● Page extract:
——

Urban Institute: Implications of Partial Repeal of the ACA through Reconciliation
By Clive Riddle, December 9, 2016
CNBC called it the Obamacare Doomsday Scenario: the Urban Institute has released a 33-page brief - Implications of Partial Repeal of the ACA through Reconciliation - examining what would happen if the new congress goes forward with an ACA partial repeal with a replace to be named later – using a reconciliation bill similar to one President Obama vetoed in January 2016. Their analysis determined that “the number of uninsured people would rise from 28.9 million to 58.7 million in 2019, an increase of 29.8 million people (103 percent).”
The Urban Institute points out that “there is currently no consensus around alternative health policies to enact as the ACA is repealed; consequently, partial repeal via reconciliation without replacement is possible and merits analysis.” The scenario they lay out is that “Congress is now considering partial repeal of the Affordable Care Act (ACA) through the budget reconciliation process. Since only components of the law with federal budget implications can be changed through reconciliation, this approach would permit elimination of the Medicaid expansion, the federal financial assistance for Marketplace coverage (premium tax credits and cost-sharing reductions), and the individual and employer mandates; it would leave the insurance market reforms (including the nongroup market’s guaranteed issue, prohibition on preexisting condition exclusions, modified community rating, essential health benefit requirements, and actuarial value standards) in place.”
Here’s some highlights from their report of what is in store for us if the scenario takes place:
- The share of nonelderly people without insurance would increase from 11% to 21%
- 22.5 million people will become uninsured as a result of eliminating the premium tax credits, the Medicaid expansion, and the individual mandate
- An additional 7.3 million people will become uninsured because of the near collapse of the nongroup insurance market.
- 82% of the people becoming uninsured would be in working families, and 80% of adults becoming uninsured would not have college degrees.
- 38% becoming uninsured would be ages 18 to 34, and 56% would be non-Hispanic whites.
- There would be 12.9 million fewer people with Medicaid or CHIP coverage in 2019.
- Approximately 9.3 million people who would have received tax credits for private nongroup health coverage in 2019 would no longer receive assistance.
- Federal healthcare spending would be reduced by $109 billion in 2019 and by $1.3 trillion from 2019 to 2028 because Medicaid expansion, premium tax credits, and cost-sharing assistance would be eliminated.
- State spending on Medicaid and CHIP would decrease $76 billion between 2019 and 2028.
- The newly uninsured would seek an additional $1.1 trillion in uncompensated care at the state/local level between 2019 and 2028.
- The 2016 reconciliation bill did not increase funding for uncompensated care beyond current levels.
- If Congress partially repeals the ACA with a reconciliation bill like that vetoed in January 2016 and eliminates the individual and employer mandates immediately, in the midst of an already established plan year, insurers would suffer substantial financial losses (about $3 billion); the number of uninsured would increase right away (by 4.3 million people); at least some insurers would leave the nongroup market midyear.

——

● Things to do:
• a. From the article on partial ACA repeal, output the stretch from "- There would" through "would be eliminated.", copied word for word.
• b. According to the article on partial ACA repeal, is each statement true? Answer yes or no, and quote the words from the article that decide it.
(i) The Urban Institute brief is 33 pages long.
(ii) The 2016 reconciliation bill raised funding for uncompensated care above current levels.
(iii) Of the people becoming uninsured, 56% would be non-Hispanic whites.

——

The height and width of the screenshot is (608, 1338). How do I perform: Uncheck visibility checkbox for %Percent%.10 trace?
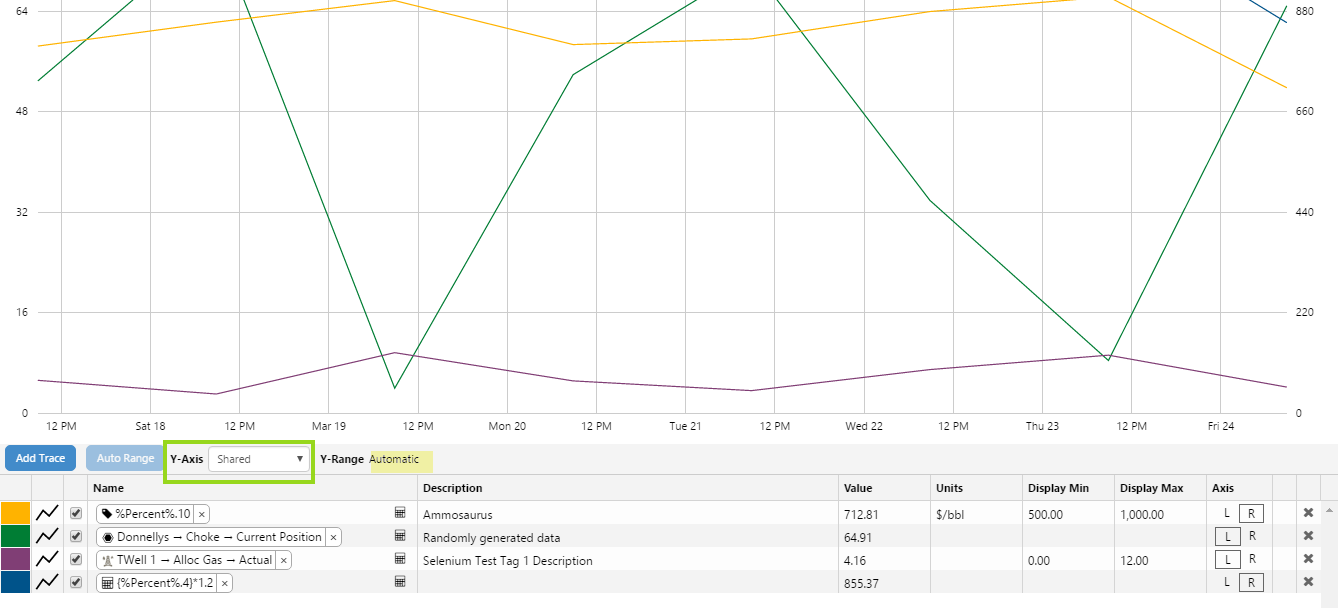[x=76, y=513]
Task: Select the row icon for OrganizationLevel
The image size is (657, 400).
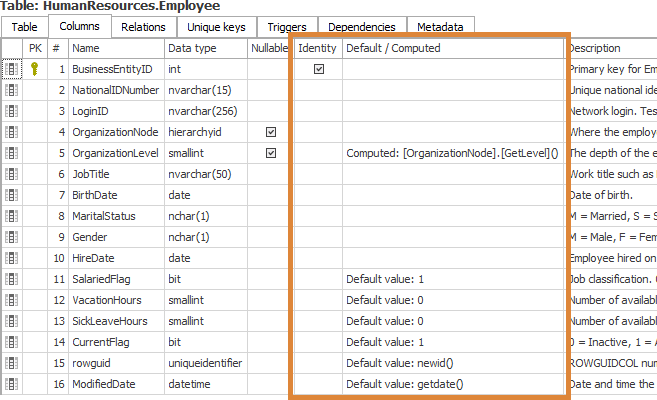Action: click(12, 153)
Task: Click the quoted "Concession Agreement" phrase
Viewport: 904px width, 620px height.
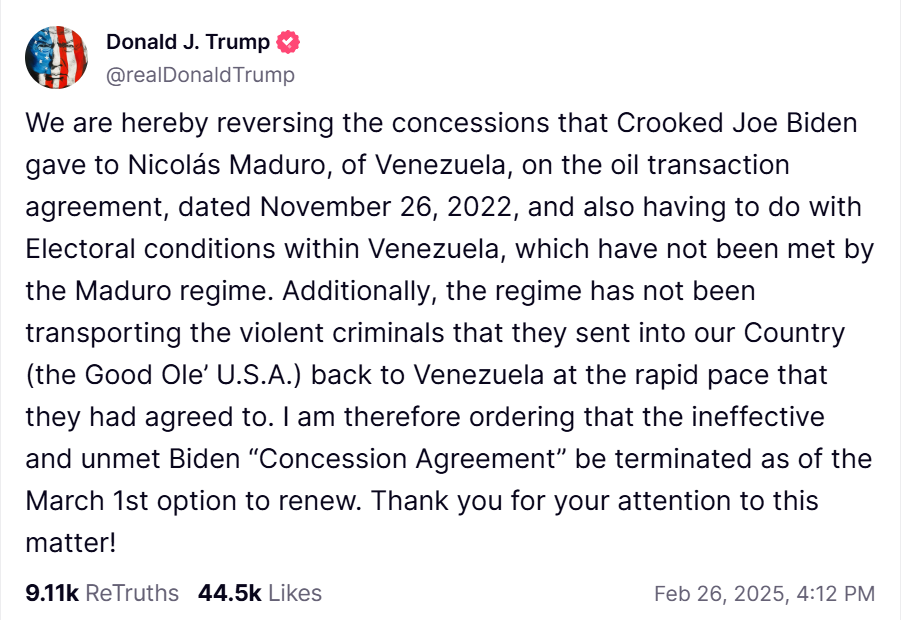Action: click(x=408, y=459)
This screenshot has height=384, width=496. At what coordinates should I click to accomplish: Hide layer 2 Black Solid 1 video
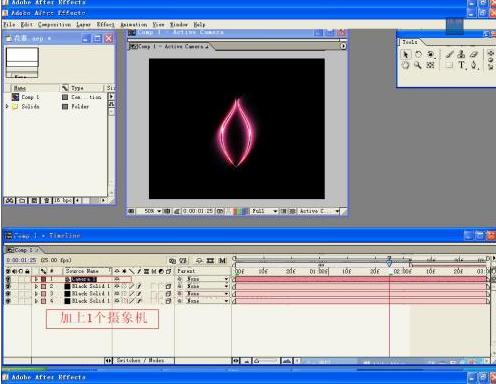pos(8,286)
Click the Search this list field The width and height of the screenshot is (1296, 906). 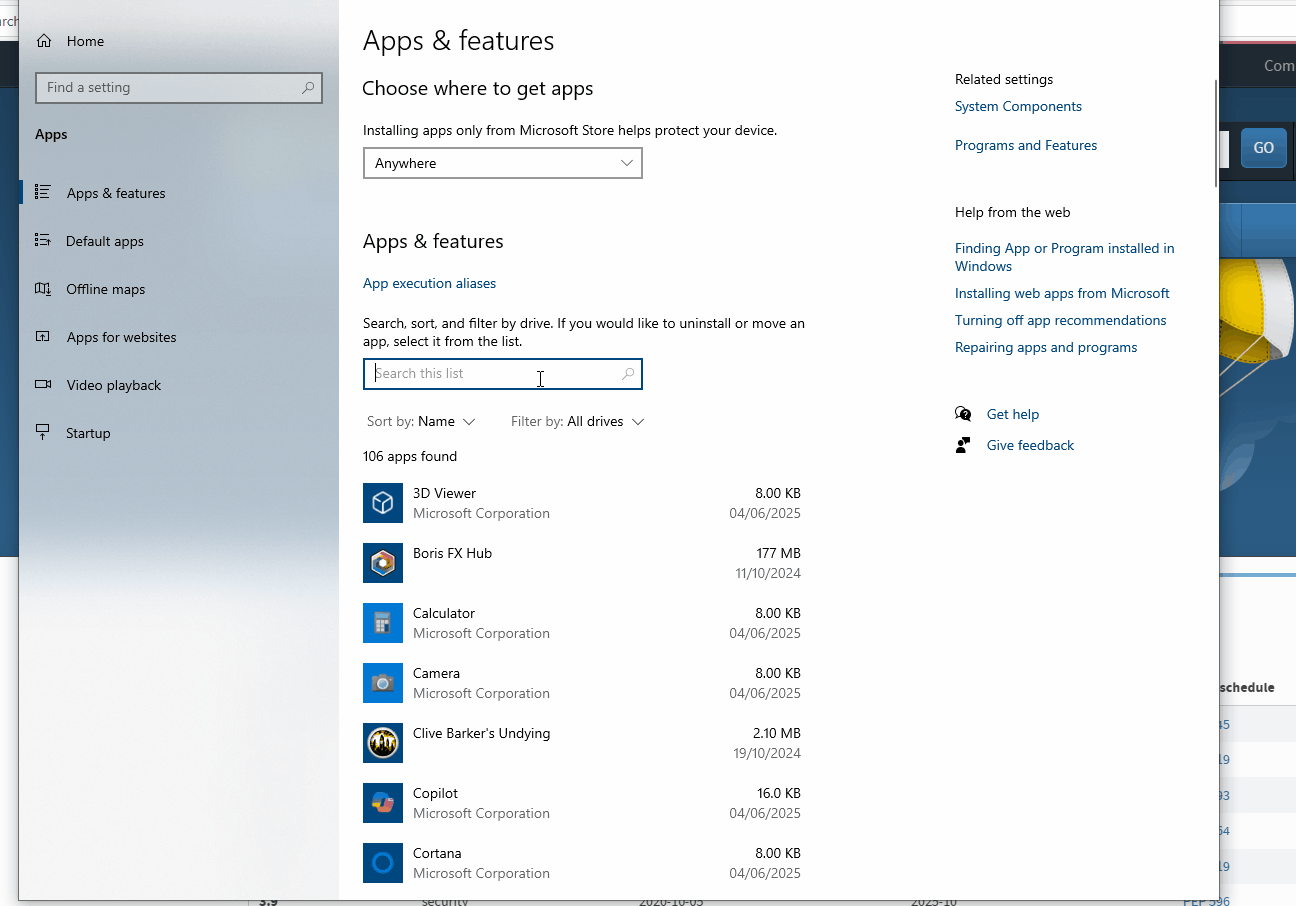click(x=502, y=374)
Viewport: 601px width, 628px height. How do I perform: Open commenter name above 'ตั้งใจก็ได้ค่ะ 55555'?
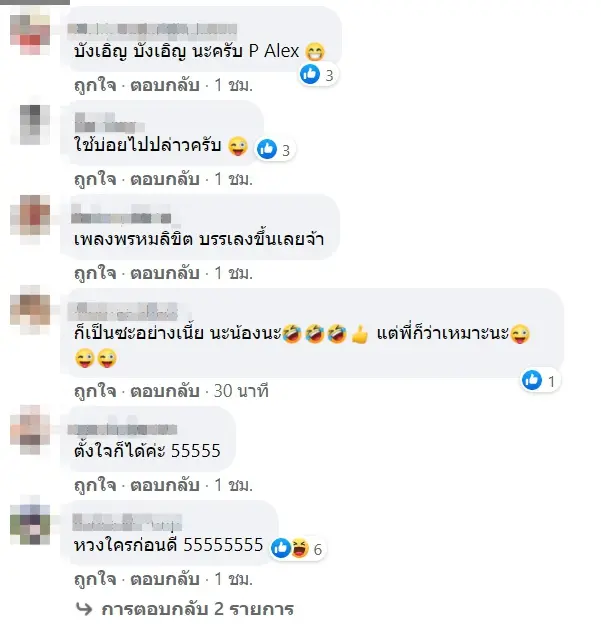pyautogui.click(x=123, y=429)
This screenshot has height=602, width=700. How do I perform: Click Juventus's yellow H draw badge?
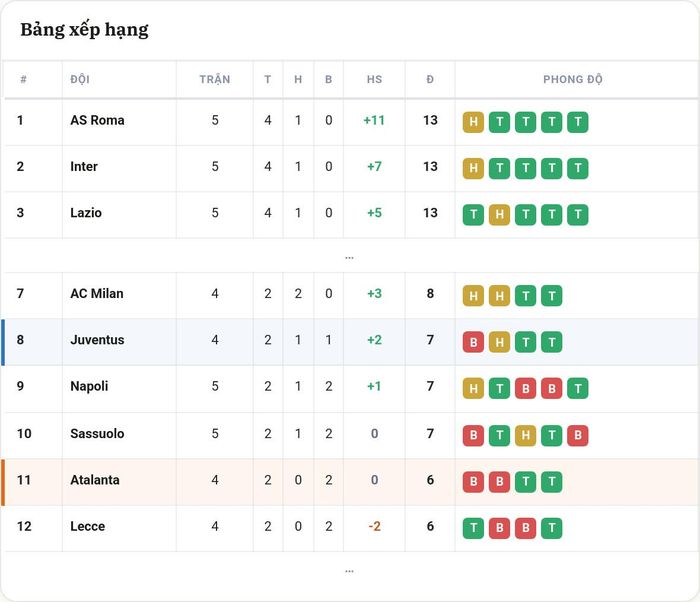coord(500,342)
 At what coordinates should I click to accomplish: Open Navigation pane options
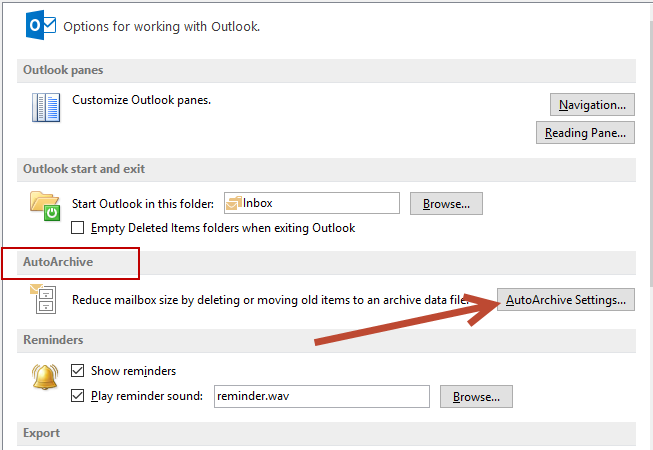coord(592,104)
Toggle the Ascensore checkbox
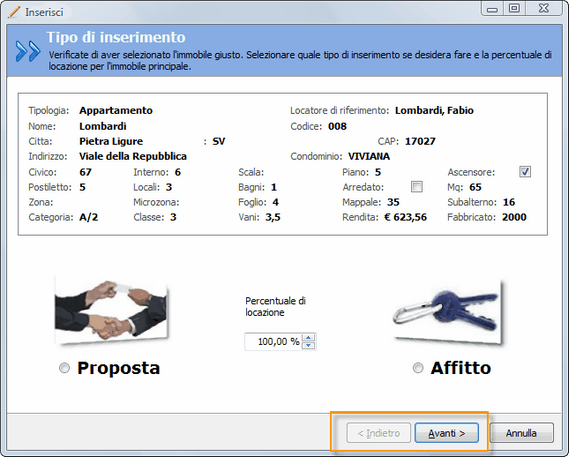Screen dimensions: 569x457 [x=525, y=172]
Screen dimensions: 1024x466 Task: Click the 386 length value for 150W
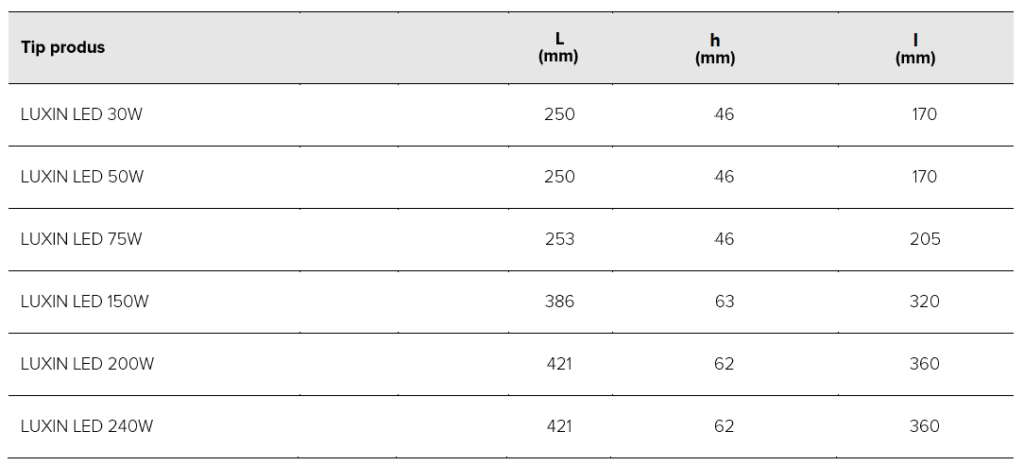559,302
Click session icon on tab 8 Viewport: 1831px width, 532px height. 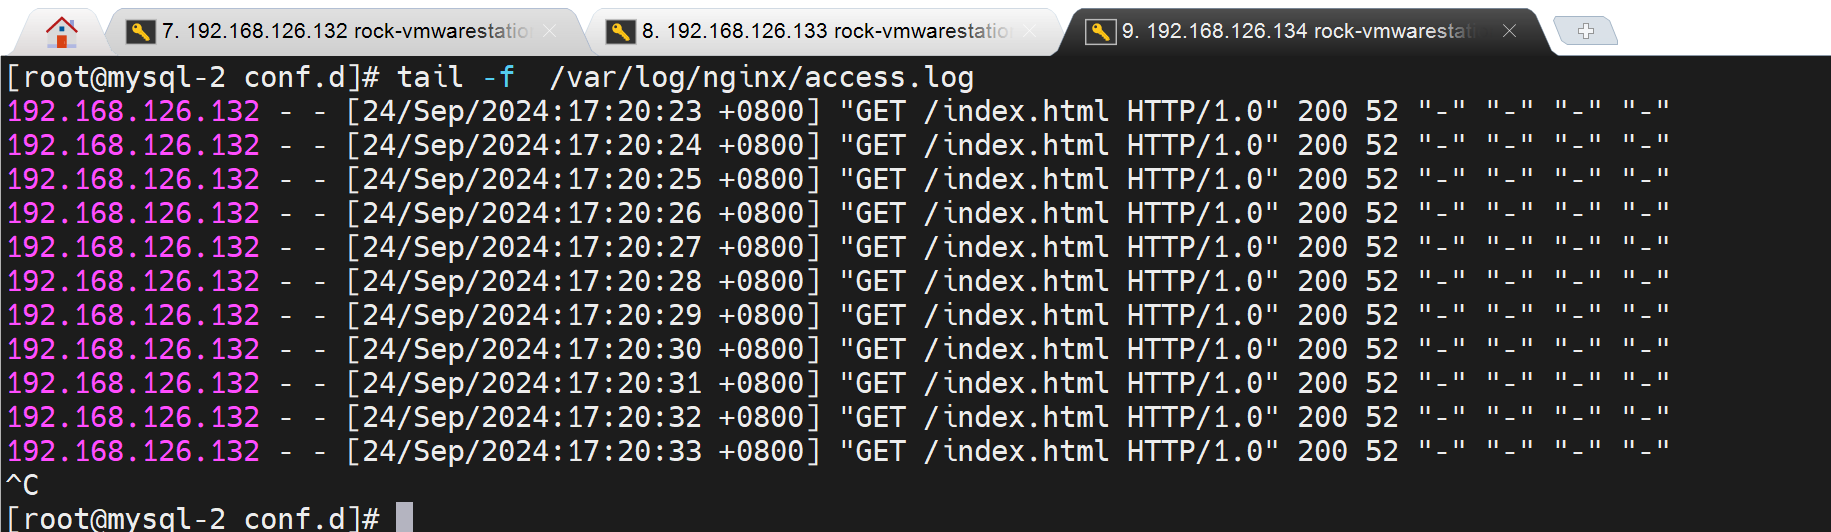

——

● Answers to the exercises:
• a.
- There would be 12.9 million fewer people with Medicaid or CHIP coverage in 2019.
- Approximately 9.3 million people who would have received tax credits for private nongroup health coverage in 2019 would no longer receive assistance.
- Federal healthcare spending would be reduced by $109 billion in 2019 and by $1.3 trillion from 2019 to 2028 because Medicaid expansion, premium tax credits, and cost-sharing assistance would be eliminated.

• b.
(i) Yes: "the Urban Institute has released a 33-page brief"
(ii) No: "The 2016 reconciliation bill did not increase funding for uncompensated care beyond current levels."
(iii) Yes: "56% would be non-Hispanic whites"